Semua teman antusias memberikan saran secara bergantian. Sampai-sampai tak ada yang sempat menghirup teh manis yang mulai dingin. Kecuali Mardut, kawan yang satu ini cuma planga-plongo. Terkesan tidak peduli. Cuma mulutnya saja yang terus mengunyah gorengan yang tersedia.

Mardut adalah satu figur yang tidak jelas kapan mulai bergabung dalam Team. Terkadang muncul, terkadang lama menghilang. Tapi Alhamdulillah, kami semua menganggap juga sebagai saudara. Walau banyak sekali protes-protes yang dia lontarkan kalau ada satu kebijakan dari pimpinan daerah ataupun pusat yang dianggapnya tidak tepat.

Bicaranya meletup-letup, terkesan kasar.

Demikianlah, akhirnya pertemuan itu bubar. Doa kifarat majelis pun kami panjatkan seperti biasa. Semua teman saling berpelukan lalu pulang, meninggalkan Amir sang tuan rumah.

Ketika Amir mulai membereskan gelas dan piring kotor yang berantakan, Amir terkejut sekali. Rupanya Mardut masih tegak di dekat pintu.

"Pak Amir, saya mau bicara," ucapnya sambil bersandar di dinding.

"Mengapa harus Mang "Damai" yang dicalonkan?...Mengapa tidak Pak Amir?," tanyanya selidik.

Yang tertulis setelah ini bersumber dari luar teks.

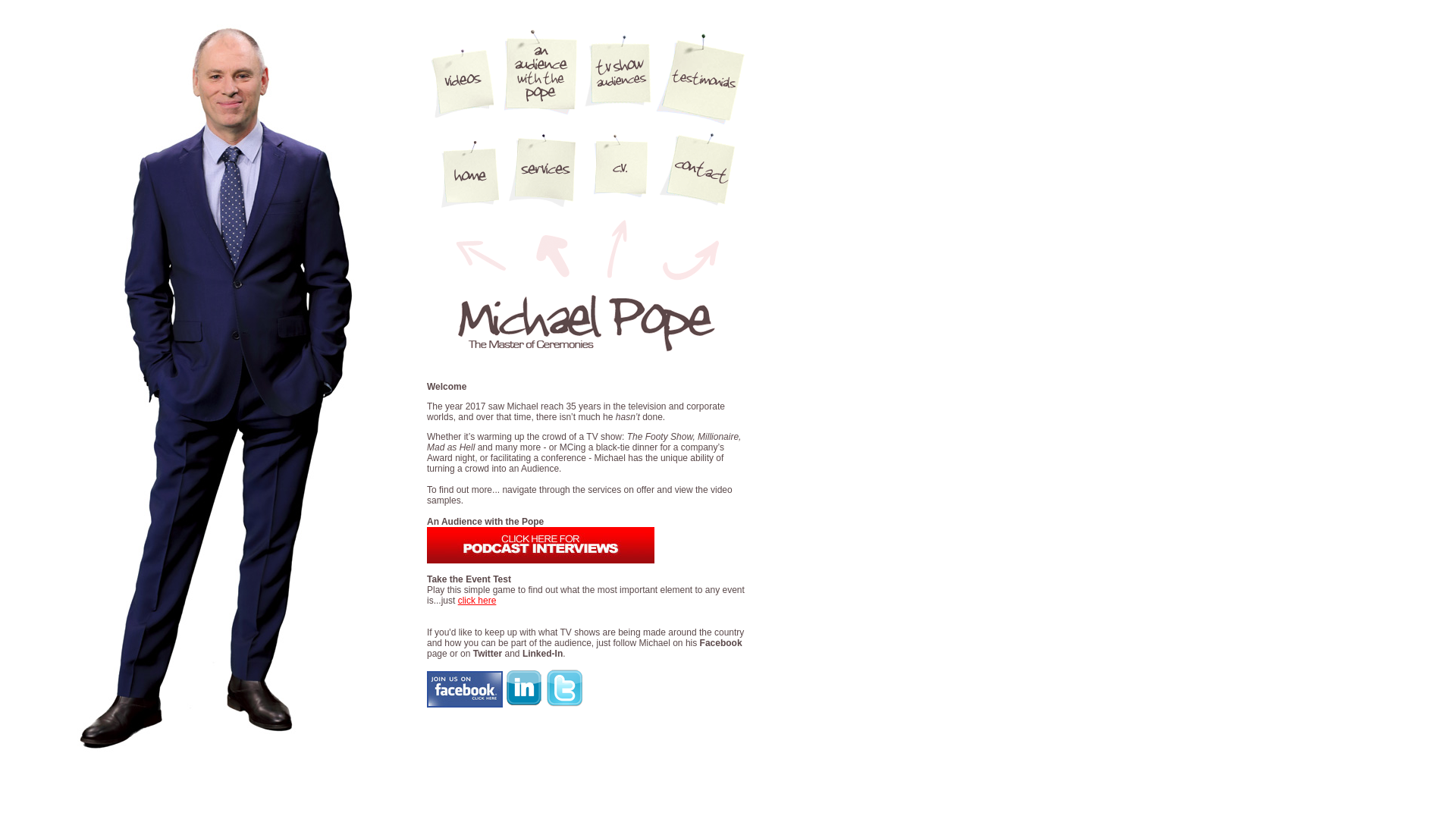
click here Element type: text (477, 600)
Given the description of an element on the screen output the (x, y) to click on. 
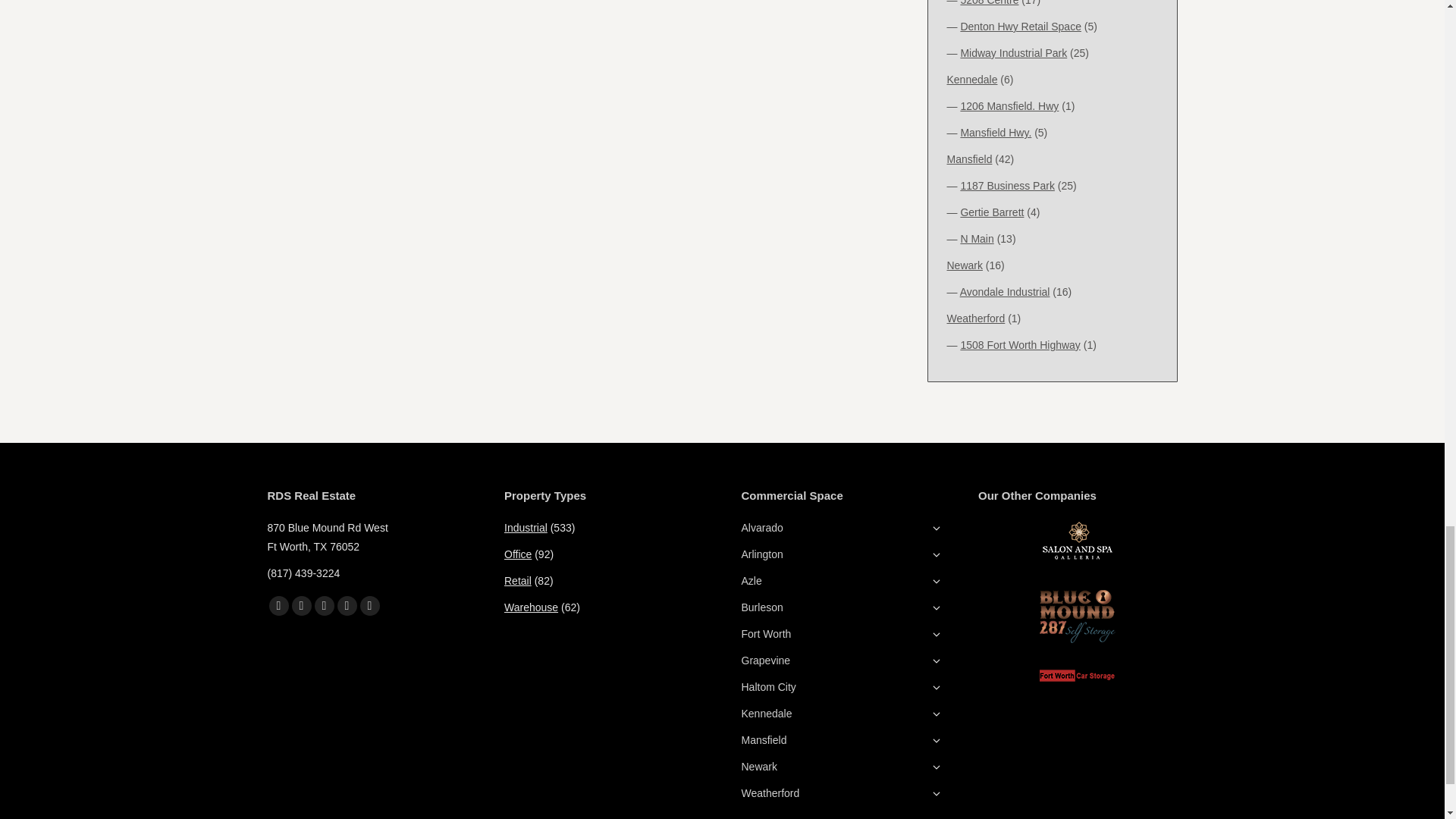
Facebook page opens in new window (277, 605)
X page opens in new window (301, 605)
Given the description of an element on the screen output the (x, y) to click on. 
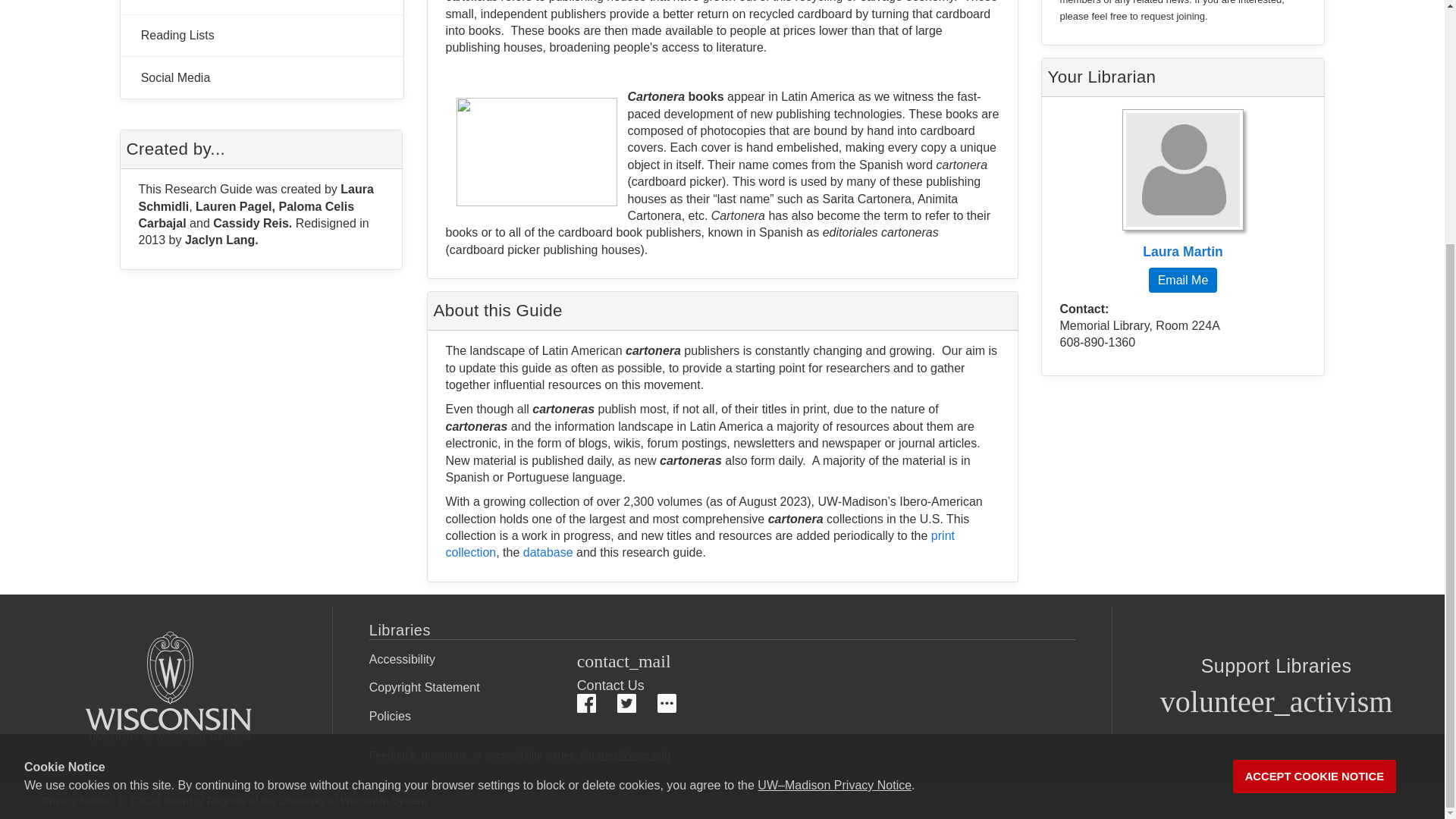
print collection (700, 543)
Laura Martin (1182, 184)
Research Help and Resources (261, 7)
database (547, 552)
ACCEPT COOKIE NOTICE (1314, 437)
Email Me (1181, 279)
Social Media (261, 77)
Reading Lists (261, 35)
The books you cannot do without in your field (261, 35)
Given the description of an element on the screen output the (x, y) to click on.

" Sekarang sudah jam 00.15 dini hari. Bagaimana kalau besok saja kita bahas?..kita harus istirahat. Setidaknya agar Sholat Shubuh berjama'ah tidak kesiangan," tegas Amir.

" Tapi..saya akan sulit tidur kalau belum mendapatkan jawaban itu," lanjut Mardut tak puas.

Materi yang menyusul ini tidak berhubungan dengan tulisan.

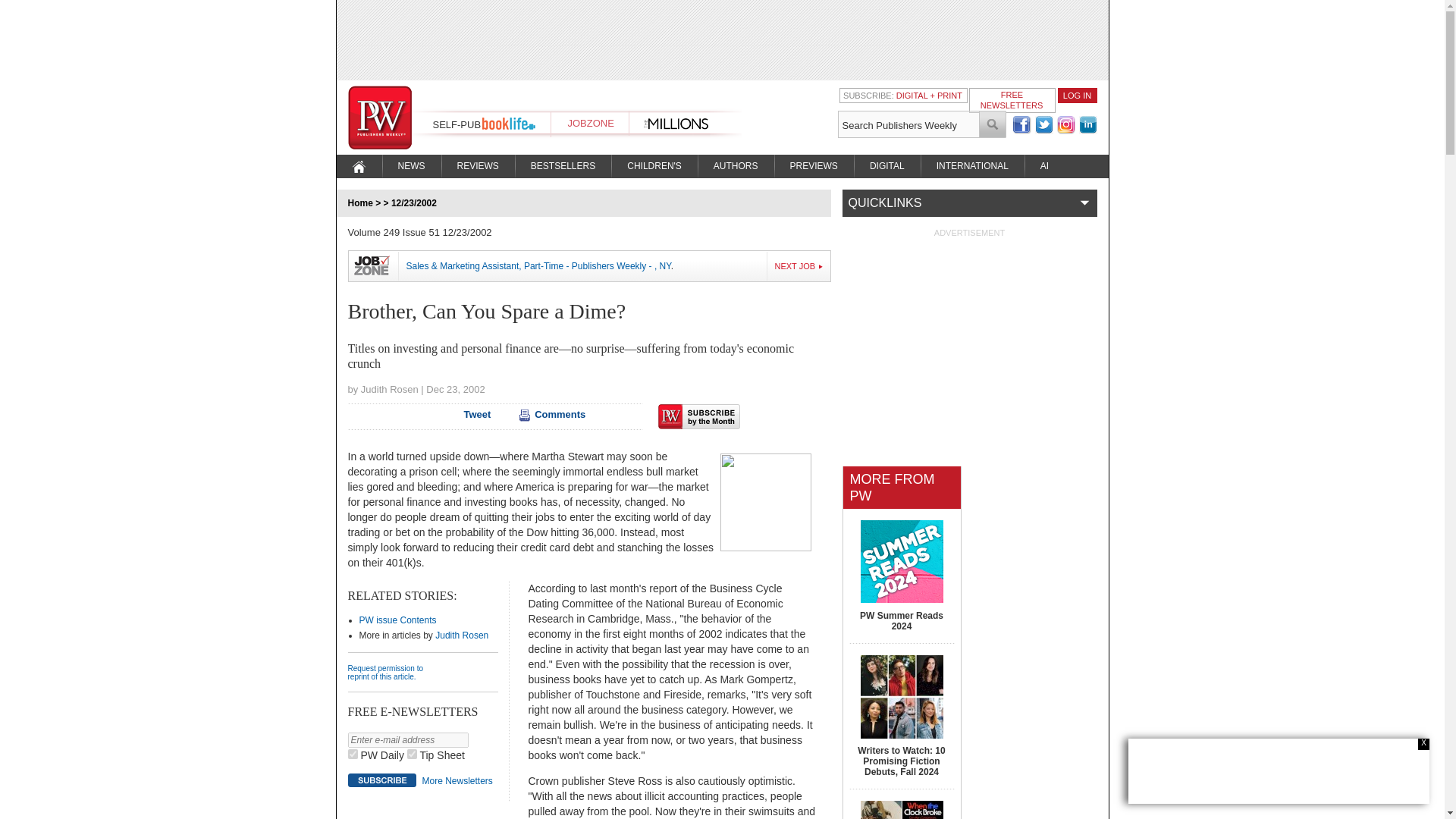
Search Publishers Weekly (907, 124)
NEXT JOB (799, 266)
FREE NEWSLETTERS (1011, 99)
submit (992, 124)
LOG IN (1076, 94)
1 (351, 754)
subscribe (380, 780)
SELF-PUB (456, 124)
JOBZONE (589, 122)
Home (359, 203)
Given the description of an element on the screen output the (x, y) to click on. 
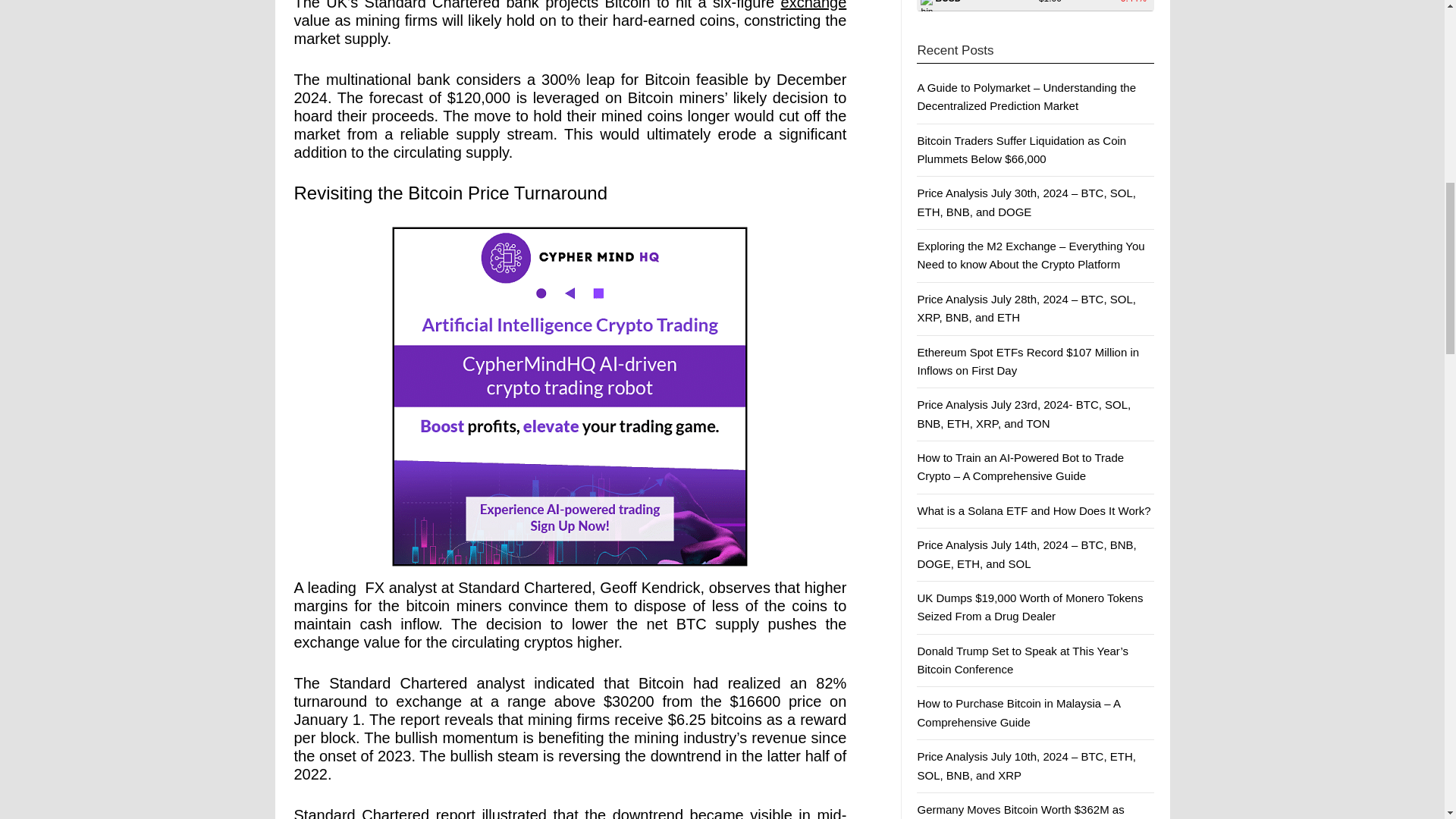
exchange (813, 5)
AI Trading (569, 396)
cryptocurrency exchange (813, 5)
What is a Solana ETF and How Does It Work? (1033, 510)
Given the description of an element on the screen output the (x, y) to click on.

" Kita harus taat kepada Allah, kepada Rasulullah dan juga kepada orang yang kita percaya sebagai Pemimpin," ujar Amir.

" Saya tahu itu, Pak !..tentu harus disertai alasan-alasan yang masuk akal. Mengapa tidak si Ucok yang pengusaha itu atau Uda Bujang yang lebih Senior?," sanggah Mardut.

Rasa kantuk Amir seakan sirna melihat sikap kawannya yang aneh ini.

" Pak Mardut..kita berjuang semua karena Allah. Kita sepakat mengedepankan fungsi dan bukan posisi," tegas Amir yang mulai curiga dengan niat Mardut bergabung dalam kelompoknya.

"Tolong jawab pertanyaan saya Pak Amir, apa kelebihan Mang "Damai" dibandingkan saya si Mardut ini?, "Ucapnya sambil menunjuk dada dengan suara yang mulai meninggi.

Amir pun segera beristighfar berulang-ulang guna membujuk hatinya yang mulai bergetar. Orang seperti Mardut memang masih banyak di negeri ini. Tak ubahnya ilalang yang turut tumbuh disela barisan tanaman di ladang. Mulanya terkesan Ia membela kebenaran. Padahal yang dibela adalah dirinya dan nafsunya.

Kini Amir pun mulai kehilangan senyum. Sejurus kemudian dia berkata kepada Mardut. " Karena rasa iri dan kesombonganlah, Allah mengusir Iblis dari Surga. Sekarang, segera kau keluar dari rumahku. Aku mau menutup pintu," ujar Amir.

Mardut bergegas menuju motornya yang sudah dibasahi embun. Lalu pergi tanpa memberi salam.